**PROMPT**
From the data below, repeat exactly the lines from the line with "You are a computer-use agent. This" to the line with "The image size is (1113, 617).", both included.

[Saved entries]
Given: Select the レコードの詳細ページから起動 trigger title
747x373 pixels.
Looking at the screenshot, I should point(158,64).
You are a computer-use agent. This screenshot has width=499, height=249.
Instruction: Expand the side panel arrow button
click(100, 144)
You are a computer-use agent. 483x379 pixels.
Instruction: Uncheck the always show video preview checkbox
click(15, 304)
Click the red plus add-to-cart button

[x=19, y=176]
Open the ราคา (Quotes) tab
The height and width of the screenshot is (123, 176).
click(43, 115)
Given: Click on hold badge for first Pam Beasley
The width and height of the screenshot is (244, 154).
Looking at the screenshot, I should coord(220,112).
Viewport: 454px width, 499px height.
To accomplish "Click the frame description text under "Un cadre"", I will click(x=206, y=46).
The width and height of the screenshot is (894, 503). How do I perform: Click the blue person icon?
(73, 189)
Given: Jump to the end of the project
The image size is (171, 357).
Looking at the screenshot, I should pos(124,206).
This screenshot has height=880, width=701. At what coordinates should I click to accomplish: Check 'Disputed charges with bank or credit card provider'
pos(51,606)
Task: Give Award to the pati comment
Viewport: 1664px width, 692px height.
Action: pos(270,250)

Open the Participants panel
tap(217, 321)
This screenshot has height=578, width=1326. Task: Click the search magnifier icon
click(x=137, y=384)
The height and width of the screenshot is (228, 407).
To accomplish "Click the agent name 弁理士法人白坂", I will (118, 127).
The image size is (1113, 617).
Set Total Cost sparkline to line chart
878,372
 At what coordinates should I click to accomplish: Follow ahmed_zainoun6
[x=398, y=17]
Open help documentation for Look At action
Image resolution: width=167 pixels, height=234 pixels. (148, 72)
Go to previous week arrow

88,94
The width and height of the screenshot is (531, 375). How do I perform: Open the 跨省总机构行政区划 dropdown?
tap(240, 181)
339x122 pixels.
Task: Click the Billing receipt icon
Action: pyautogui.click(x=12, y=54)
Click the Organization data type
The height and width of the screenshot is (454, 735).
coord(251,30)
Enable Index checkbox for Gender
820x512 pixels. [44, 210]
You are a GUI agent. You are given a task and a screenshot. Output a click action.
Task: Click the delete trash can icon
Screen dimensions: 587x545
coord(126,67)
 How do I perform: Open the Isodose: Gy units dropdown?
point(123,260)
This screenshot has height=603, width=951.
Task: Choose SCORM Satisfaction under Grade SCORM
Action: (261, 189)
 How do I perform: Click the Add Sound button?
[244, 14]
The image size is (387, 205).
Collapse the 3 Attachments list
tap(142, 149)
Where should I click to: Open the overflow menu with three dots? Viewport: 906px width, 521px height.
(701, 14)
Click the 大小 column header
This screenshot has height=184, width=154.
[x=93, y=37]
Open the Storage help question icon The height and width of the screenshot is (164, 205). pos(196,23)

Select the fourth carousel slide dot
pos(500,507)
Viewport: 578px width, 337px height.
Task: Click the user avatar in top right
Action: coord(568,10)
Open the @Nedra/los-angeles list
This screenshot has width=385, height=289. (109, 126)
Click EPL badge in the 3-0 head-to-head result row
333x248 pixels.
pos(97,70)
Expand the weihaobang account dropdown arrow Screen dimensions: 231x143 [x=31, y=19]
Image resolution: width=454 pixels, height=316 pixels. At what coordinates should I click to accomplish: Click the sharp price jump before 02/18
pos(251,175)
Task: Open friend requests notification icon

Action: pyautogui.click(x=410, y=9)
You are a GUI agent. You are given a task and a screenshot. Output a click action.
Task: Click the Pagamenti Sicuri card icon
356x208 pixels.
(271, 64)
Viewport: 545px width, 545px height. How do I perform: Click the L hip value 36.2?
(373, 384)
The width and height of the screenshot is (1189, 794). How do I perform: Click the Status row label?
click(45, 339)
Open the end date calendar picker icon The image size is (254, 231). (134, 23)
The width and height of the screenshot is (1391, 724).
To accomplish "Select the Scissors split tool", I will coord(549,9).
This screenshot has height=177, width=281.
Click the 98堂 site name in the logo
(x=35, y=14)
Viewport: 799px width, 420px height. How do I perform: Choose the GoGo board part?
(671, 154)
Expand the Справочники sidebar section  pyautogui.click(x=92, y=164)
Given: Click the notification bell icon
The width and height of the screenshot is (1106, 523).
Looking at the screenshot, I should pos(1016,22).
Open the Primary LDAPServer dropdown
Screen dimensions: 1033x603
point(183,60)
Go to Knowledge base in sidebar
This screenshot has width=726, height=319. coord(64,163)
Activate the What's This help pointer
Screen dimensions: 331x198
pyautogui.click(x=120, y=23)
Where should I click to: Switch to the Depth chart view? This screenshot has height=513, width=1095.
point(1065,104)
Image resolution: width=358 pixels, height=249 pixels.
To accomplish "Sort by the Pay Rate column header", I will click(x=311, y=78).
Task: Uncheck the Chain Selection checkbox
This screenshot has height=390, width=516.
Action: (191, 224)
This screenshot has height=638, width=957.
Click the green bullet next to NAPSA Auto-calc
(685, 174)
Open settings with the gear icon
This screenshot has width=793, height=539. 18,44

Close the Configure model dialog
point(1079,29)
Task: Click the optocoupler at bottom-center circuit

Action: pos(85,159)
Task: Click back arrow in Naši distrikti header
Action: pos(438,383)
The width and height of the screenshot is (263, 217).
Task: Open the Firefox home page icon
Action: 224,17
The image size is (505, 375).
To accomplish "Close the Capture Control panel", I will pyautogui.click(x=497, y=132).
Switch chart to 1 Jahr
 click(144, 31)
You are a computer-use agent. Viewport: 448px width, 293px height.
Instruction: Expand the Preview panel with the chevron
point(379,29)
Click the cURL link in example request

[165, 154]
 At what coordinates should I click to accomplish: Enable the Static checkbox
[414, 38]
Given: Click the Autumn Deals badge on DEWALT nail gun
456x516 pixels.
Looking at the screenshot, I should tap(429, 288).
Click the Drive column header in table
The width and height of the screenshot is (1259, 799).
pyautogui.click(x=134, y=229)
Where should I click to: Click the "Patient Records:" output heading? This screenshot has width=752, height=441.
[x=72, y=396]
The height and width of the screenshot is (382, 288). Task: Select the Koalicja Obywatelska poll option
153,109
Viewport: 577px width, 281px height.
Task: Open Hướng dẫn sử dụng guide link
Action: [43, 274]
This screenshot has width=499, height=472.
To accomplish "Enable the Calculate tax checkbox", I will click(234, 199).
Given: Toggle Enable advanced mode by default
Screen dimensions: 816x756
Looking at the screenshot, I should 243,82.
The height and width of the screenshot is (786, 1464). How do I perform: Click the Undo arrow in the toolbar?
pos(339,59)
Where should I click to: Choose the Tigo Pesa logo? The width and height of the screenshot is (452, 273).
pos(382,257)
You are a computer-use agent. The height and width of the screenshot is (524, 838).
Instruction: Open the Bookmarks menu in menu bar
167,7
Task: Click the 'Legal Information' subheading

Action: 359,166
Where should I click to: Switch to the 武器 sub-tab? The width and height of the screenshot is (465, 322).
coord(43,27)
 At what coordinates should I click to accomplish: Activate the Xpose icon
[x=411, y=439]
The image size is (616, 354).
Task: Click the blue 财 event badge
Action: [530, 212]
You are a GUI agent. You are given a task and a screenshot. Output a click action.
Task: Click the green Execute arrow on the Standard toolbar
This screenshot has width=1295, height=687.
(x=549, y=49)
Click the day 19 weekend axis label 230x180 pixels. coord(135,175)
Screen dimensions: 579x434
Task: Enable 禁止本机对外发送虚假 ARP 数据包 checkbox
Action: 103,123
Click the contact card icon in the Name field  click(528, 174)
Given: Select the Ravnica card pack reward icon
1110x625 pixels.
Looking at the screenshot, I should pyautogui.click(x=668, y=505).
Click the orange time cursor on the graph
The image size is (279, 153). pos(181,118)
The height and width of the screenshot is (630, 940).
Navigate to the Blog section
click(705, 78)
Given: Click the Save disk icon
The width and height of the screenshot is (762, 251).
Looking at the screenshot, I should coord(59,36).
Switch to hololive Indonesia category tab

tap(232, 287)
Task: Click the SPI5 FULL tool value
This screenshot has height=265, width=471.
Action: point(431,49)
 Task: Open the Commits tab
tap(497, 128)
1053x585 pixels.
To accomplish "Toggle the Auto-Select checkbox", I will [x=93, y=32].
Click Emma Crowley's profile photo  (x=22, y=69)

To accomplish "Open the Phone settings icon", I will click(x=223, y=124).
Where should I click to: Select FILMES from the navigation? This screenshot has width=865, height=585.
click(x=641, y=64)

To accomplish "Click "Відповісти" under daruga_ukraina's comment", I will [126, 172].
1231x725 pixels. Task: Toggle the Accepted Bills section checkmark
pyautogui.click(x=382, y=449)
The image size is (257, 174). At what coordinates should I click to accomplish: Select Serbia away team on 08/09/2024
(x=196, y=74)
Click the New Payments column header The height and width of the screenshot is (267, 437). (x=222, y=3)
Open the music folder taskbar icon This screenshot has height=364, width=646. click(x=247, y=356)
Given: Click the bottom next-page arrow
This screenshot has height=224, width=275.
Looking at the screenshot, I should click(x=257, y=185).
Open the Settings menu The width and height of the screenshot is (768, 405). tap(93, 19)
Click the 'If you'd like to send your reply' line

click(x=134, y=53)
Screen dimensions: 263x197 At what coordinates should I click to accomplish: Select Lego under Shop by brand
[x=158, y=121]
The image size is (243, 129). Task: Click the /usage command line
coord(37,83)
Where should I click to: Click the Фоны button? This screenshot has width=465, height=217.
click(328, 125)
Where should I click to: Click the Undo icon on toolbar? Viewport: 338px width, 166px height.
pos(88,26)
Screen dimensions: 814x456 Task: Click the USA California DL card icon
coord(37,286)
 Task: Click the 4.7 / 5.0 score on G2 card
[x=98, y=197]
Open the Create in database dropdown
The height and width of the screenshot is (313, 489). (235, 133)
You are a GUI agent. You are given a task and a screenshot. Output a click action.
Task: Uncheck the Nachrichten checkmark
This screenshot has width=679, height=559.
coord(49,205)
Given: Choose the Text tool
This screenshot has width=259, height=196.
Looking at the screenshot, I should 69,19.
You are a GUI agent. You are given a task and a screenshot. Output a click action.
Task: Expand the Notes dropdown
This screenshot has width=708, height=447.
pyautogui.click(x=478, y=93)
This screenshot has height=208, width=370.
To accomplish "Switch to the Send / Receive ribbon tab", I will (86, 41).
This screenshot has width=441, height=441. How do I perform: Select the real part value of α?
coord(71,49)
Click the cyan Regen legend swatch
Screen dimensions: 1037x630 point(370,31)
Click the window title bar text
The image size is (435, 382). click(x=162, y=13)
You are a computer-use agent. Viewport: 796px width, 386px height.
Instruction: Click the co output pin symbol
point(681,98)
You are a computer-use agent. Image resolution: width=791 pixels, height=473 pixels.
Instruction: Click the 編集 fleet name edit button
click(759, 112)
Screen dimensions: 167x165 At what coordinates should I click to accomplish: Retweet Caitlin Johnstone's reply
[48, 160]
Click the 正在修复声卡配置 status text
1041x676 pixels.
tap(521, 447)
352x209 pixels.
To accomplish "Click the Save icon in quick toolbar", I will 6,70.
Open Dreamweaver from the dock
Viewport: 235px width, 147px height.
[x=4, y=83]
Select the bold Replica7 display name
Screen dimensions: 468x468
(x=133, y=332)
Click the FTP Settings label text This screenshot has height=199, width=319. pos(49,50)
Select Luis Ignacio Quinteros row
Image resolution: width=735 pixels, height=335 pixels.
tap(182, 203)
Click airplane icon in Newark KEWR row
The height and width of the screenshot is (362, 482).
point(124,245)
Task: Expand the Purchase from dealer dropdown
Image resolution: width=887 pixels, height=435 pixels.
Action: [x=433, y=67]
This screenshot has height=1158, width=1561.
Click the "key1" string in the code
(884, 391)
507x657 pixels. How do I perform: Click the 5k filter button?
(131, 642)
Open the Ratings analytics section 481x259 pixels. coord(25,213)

**COMPLETED TASK**
You are a computer-use agent. This screenshot has width=499, height=249.
Instruction: Expand the side panel arrow button
click(100, 144)
You are a computer-use agent. 483x379 pixels.
Instruction: Uncheck the always show video preview checkbox
click(15, 304)
Click the red plus add-to-cart button

[x=19, y=176]
Open the ราคา (Quotes) tab
The height and width of the screenshot is (123, 176).
click(43, 115)
Given: Click on hold badge for first Pam Beasley
The width and height of the screenshot is (244, 154).
Looking at the screenshot, I should coord(220,112).
Viewport: 454px width, 499px height.
To accomplish "Click the frame description text under "Un cadre"", I will click(x=206, y=46).
The width and height of the screenshot is (894, 503). How do I perform: Click the blue person icon?
(73, 189)
Given: Jump to the end of the project
The image size is (171, 357).
Looking at the screenshot, I should pos(124,206).
This screenshot has height=880, width=701. At what coordinates should I click to accomplish: Check 'Disputed charges with bank or credit card provider'
pos(51,606)
Task: Give Award to the pati comment
Viewport: 1664px width, 692px height.
Action: pos(270,250)

Open the Participants panel
tap(217, 321)
This screenshot has height=578, width=1326. Task: Click the search magnifier icon
click(x=137, y=384)
The height and width of the screenshot is (228, 407).
To accomplish "Click the agent name 弁理士法人白坂", I will (118, 127).
The image size is (1113, 617).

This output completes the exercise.